··· Material for this exercise ···

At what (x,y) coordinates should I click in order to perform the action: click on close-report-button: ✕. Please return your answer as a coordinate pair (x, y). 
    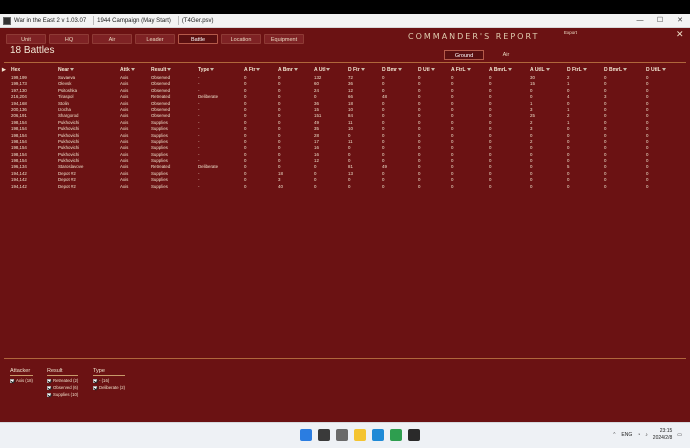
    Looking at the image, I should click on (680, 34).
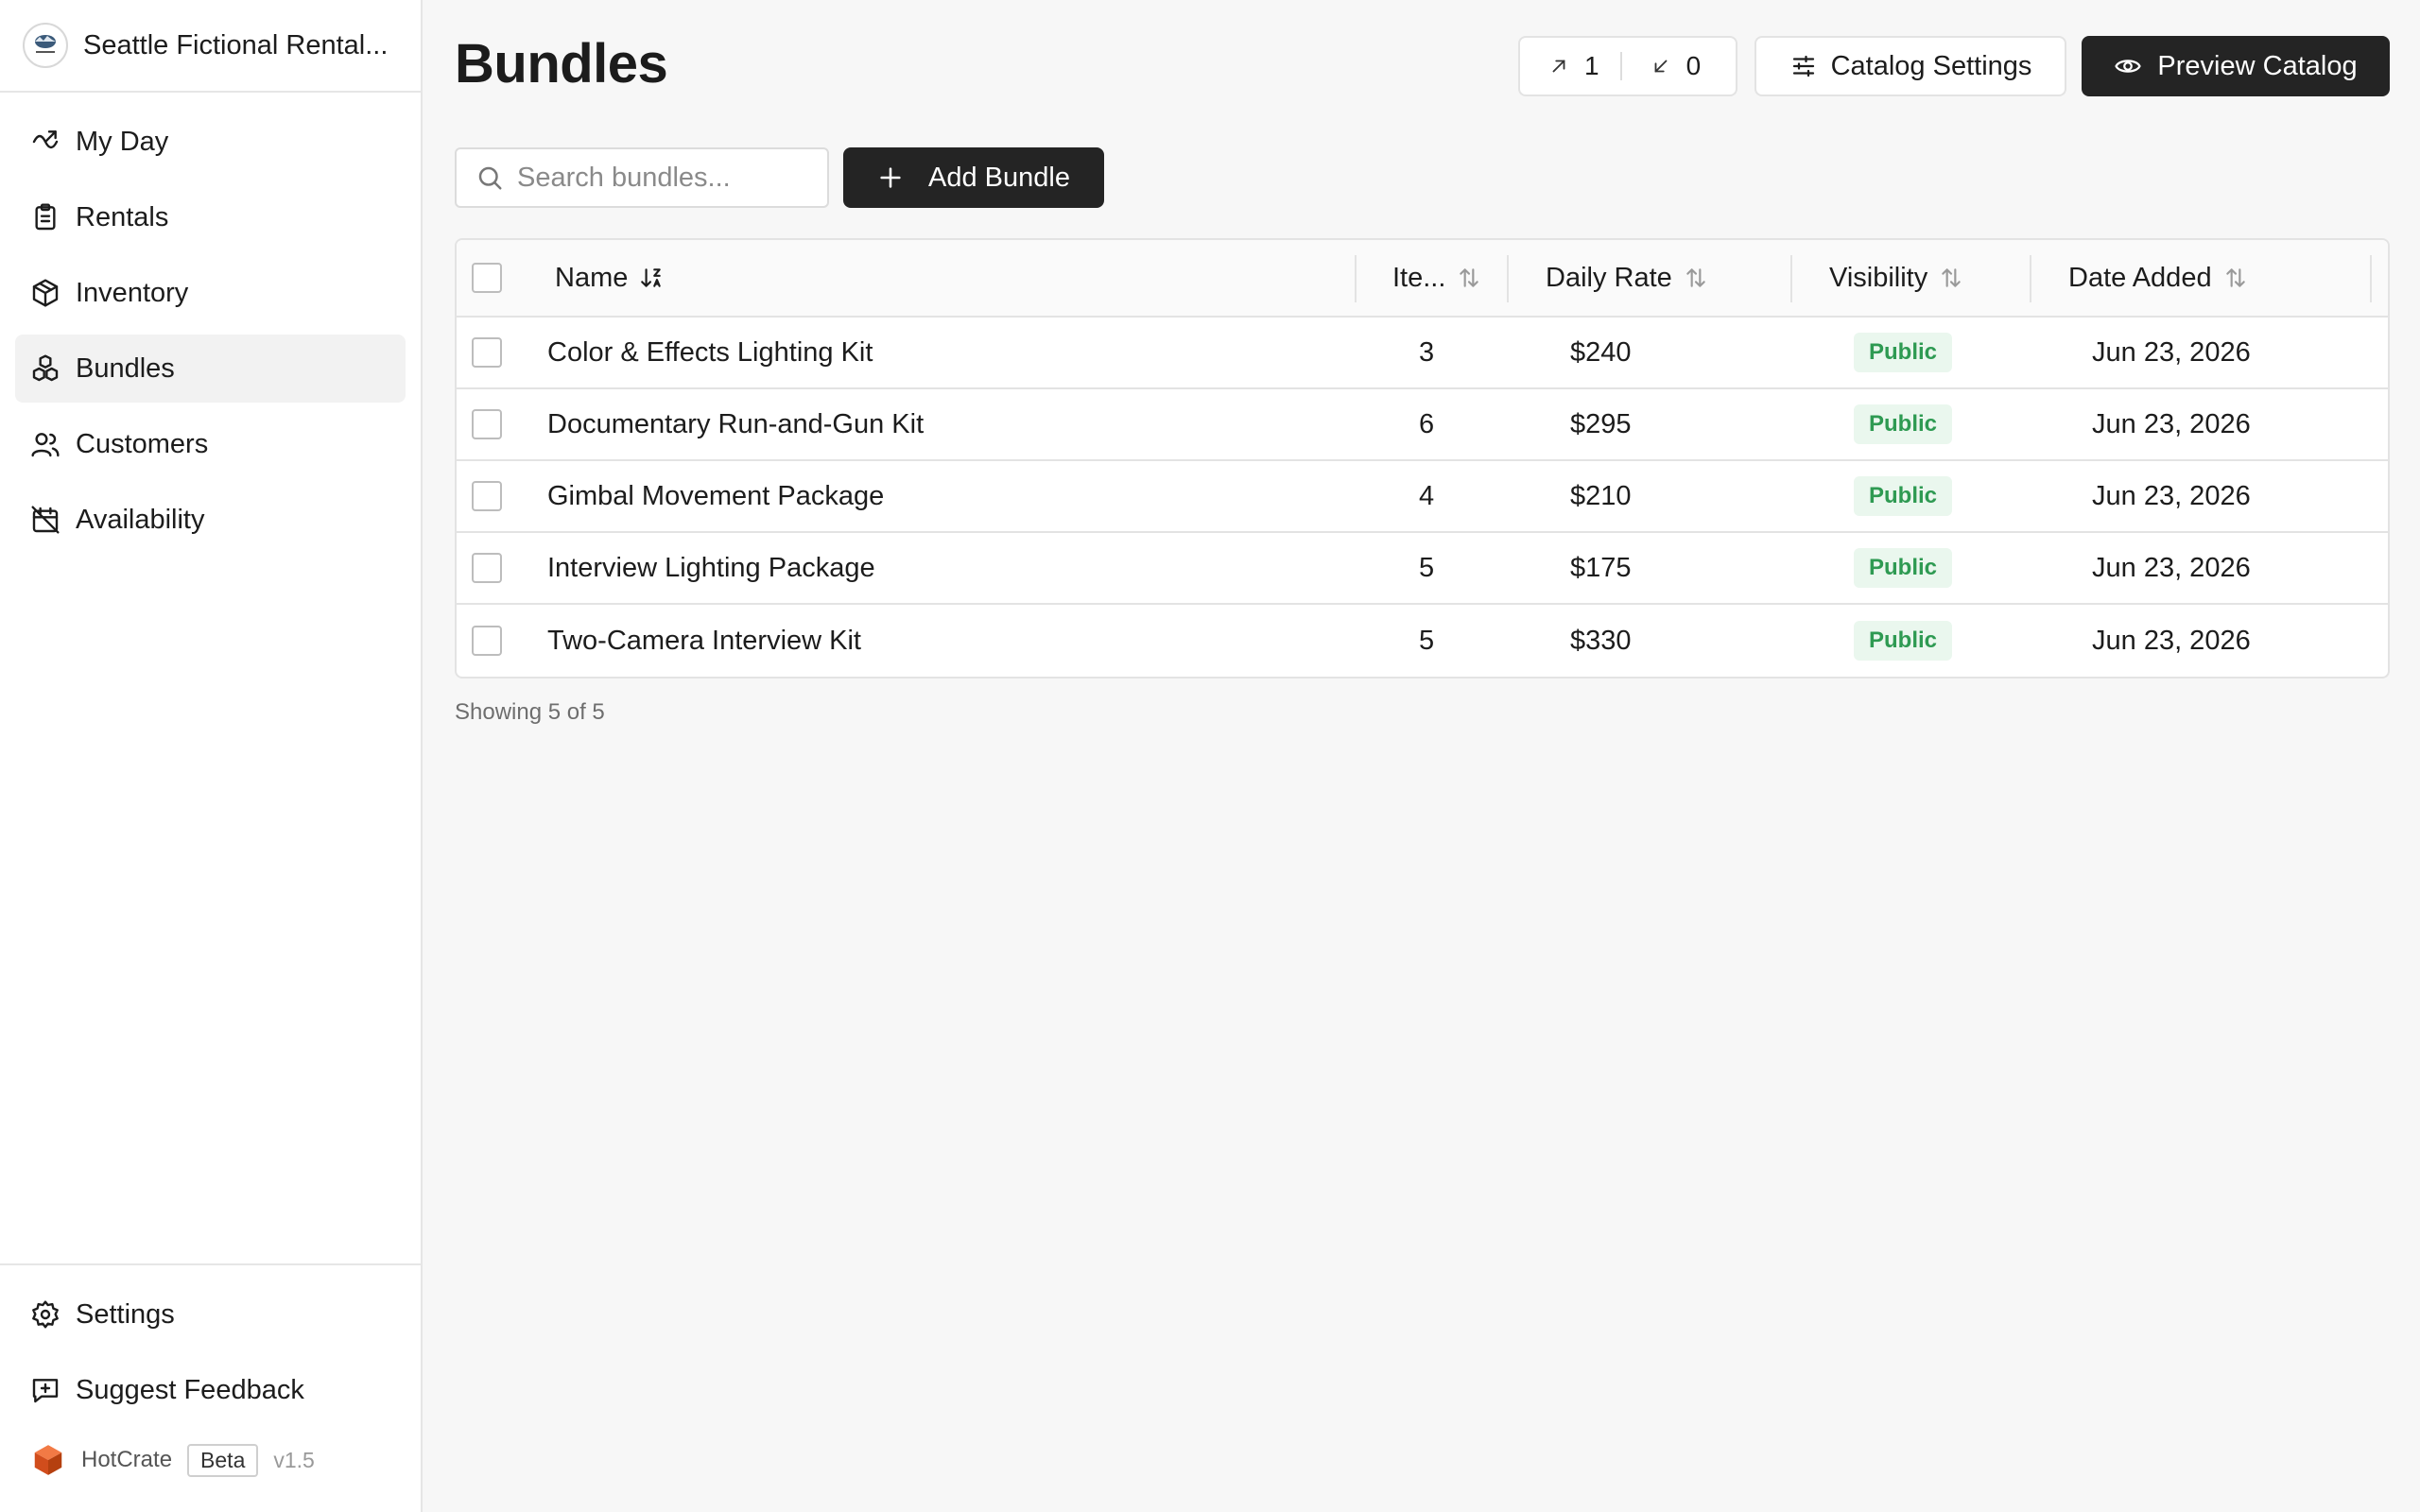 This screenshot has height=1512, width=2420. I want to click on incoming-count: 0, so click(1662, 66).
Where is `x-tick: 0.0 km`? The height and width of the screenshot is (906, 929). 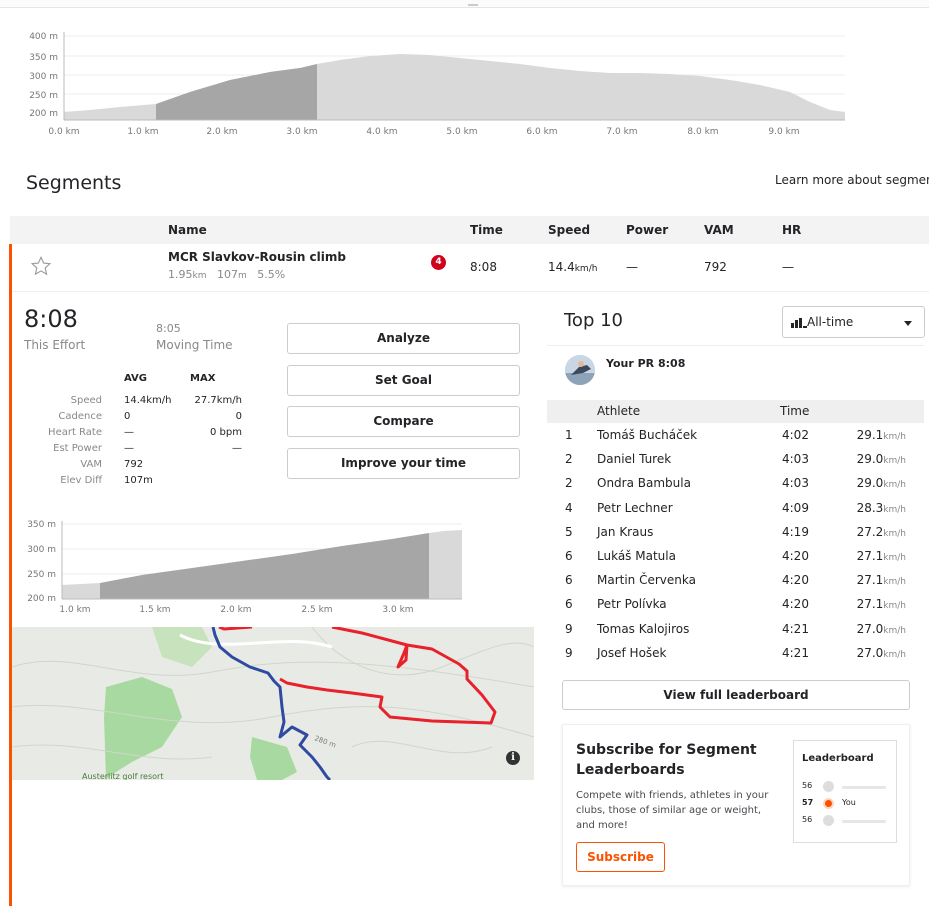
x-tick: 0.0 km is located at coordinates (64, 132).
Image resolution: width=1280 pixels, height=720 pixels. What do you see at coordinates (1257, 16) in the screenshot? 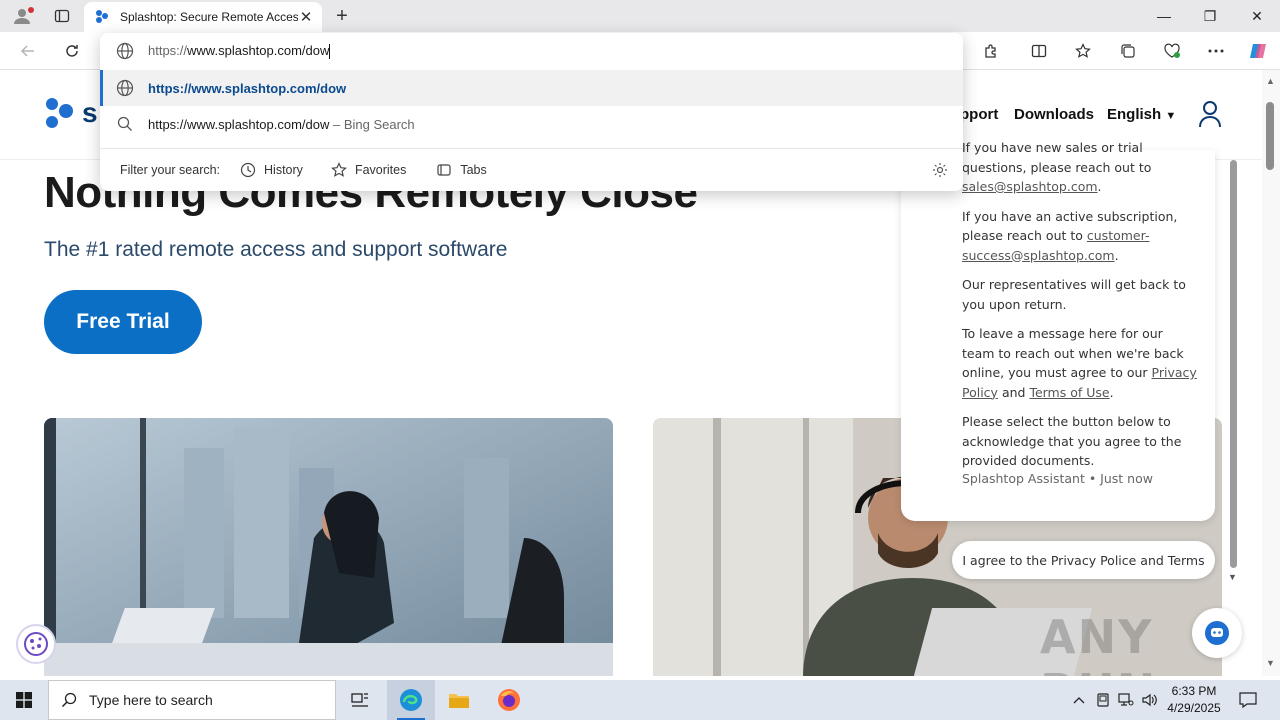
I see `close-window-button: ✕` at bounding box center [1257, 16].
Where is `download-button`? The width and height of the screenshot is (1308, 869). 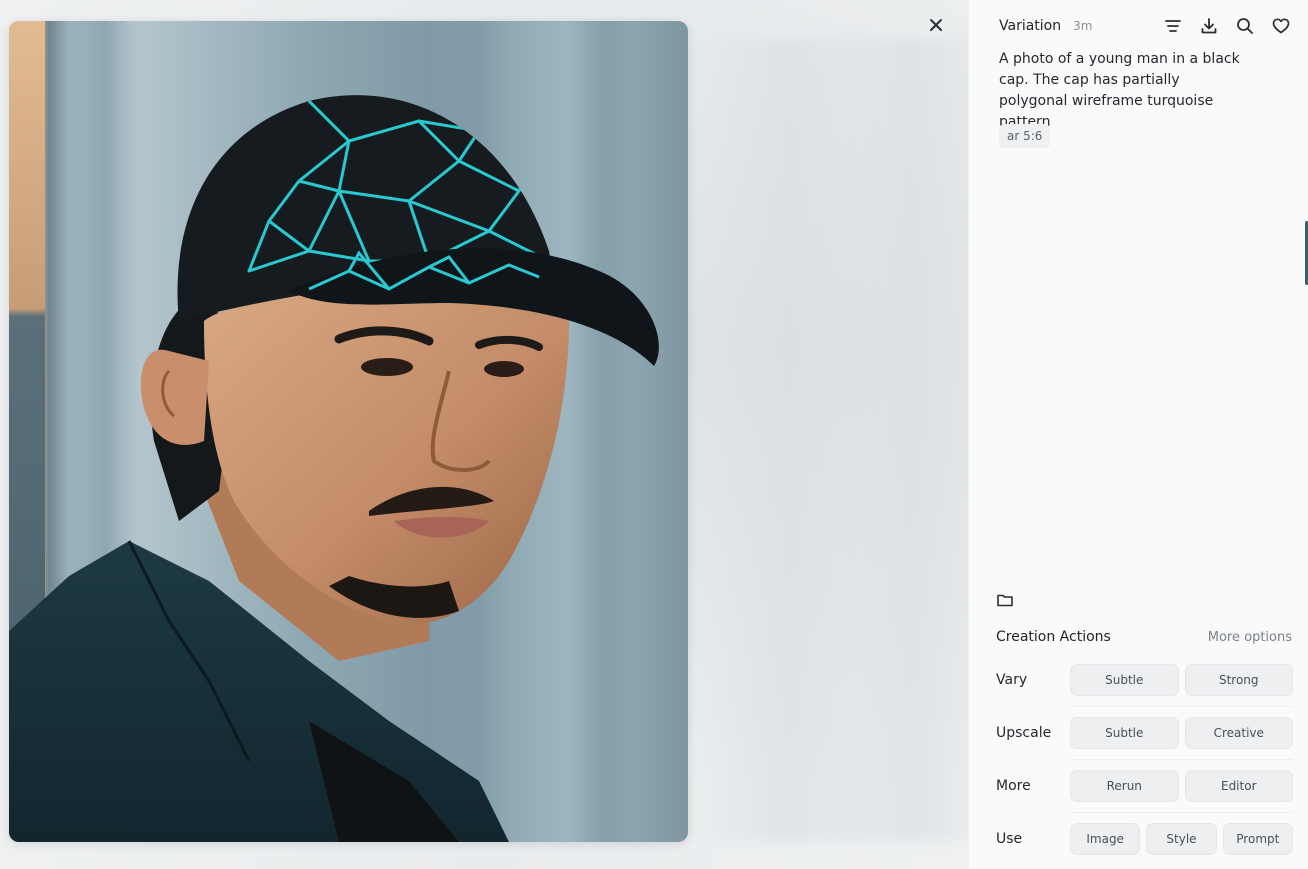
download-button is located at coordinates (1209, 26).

···

_Task item:_
Please turn everything from the line containing "is (1308, 869)." down to the end of the records into a Markdown table with the columns Number and Record line. Skip blank lines and leave the pictures out.

_Solution to this task:_
| Number | Record line |
|---|---|
| 1 | Where is `download-button`? The width and height of the screenshot is (1308, 869).  |
| 2 | download-button is located at coordinates (1209, 26). |